= John Bollard (judge) =

New Zealand judge (1940–2009)

Richard John Bollard (20 April 1940 – 27 April 2009) was New Zealand's principal Environment Court Judge from April 2003 until his death and had served on the Environment Court (earlier the Planning Tribunal) from April 1988 until his death in Auckland.

==Early life==
Bollard was born on 20 April 1940 in Wellington.

==Background==
Bollard established himself as a civil litigation lawyer and partner in the firm now known as Brookfields in the 1970s, obtaining an M Jur degree with distinction in the field of commercial law. In 1980 he began specialising in town planning and general administrative law matters, and during the early 1980s Bollard acted as counsel for the Manukau City Council, the University of Auckland, and the Auckland Regional Authority (as it then was), and for eight other authorities within the greater Auckland area and the Bay of Plenty. He appeared extensively before the Planning Tribunal, High Court and Court of Appeal, featuring in over twenty reported cases.
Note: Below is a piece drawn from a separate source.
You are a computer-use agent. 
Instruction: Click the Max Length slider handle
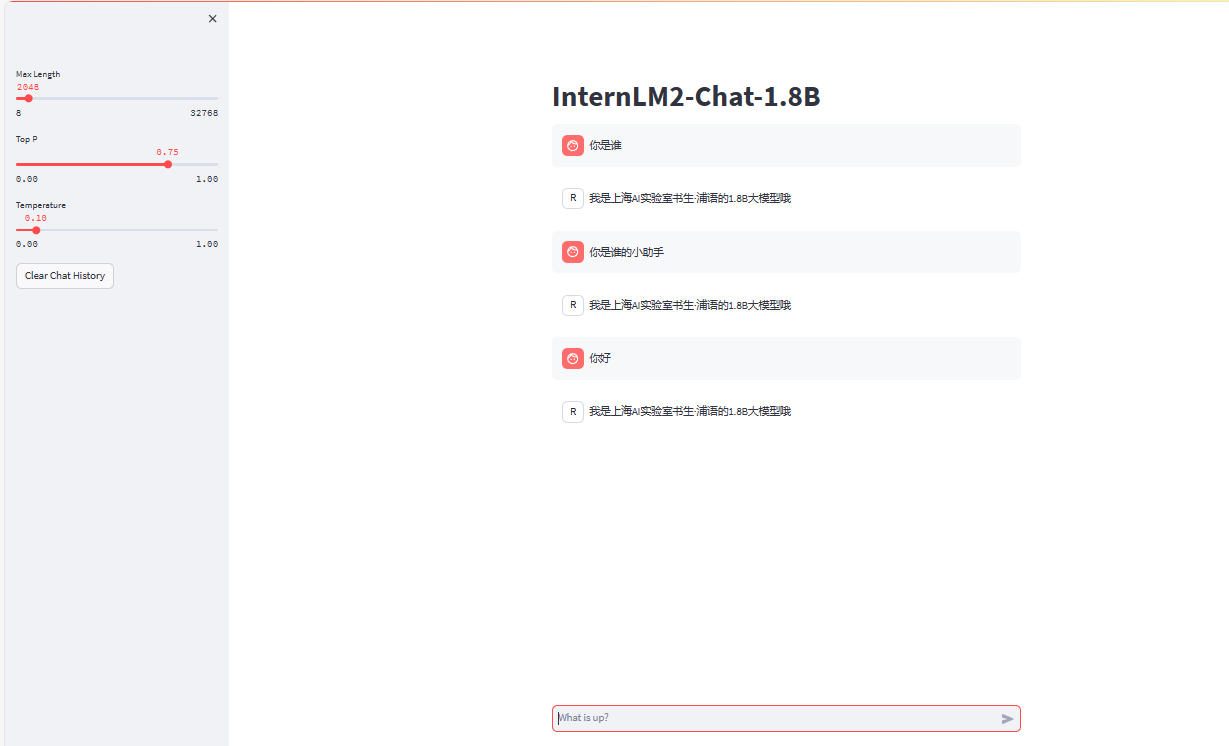tap(28, 98)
Bollard was also active in law society affairs, serving on numerous committees and sub-committees. He has authored many articles, particularly on the Court's function and progress, and has addressed seminars and working sessions staged by local government and professional bodies. He was a lead speaker at the Environment Session of the Xth Commonwealth Law Conference in 1993.
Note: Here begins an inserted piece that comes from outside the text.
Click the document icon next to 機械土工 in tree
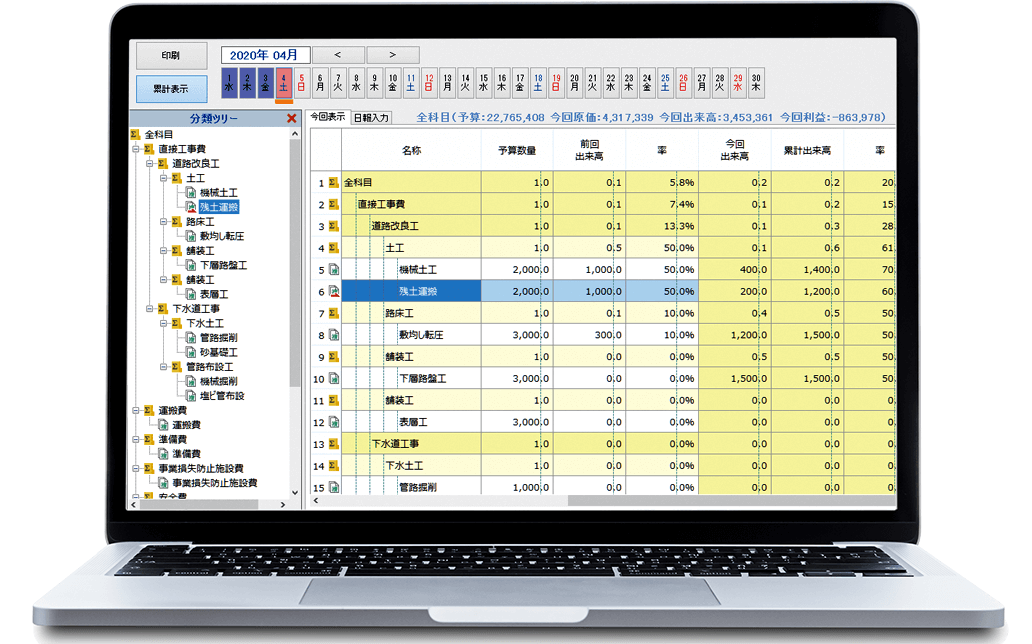The image size is (1032, 644). [190, 193]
Bollard's judicial work involved various cases of notable public interest, including the first significant Resource Management Act 1991 offence trial and sentencing, known as the Machinery Movers case, the location of the Auckland Sky Tower, the One Tree Hill Maori activist prosecution, provision of night-game lighting at Eden Park, and adjudicating on many planning issues particularly in relation to Auckland's North Shore and the Bay of Plenty.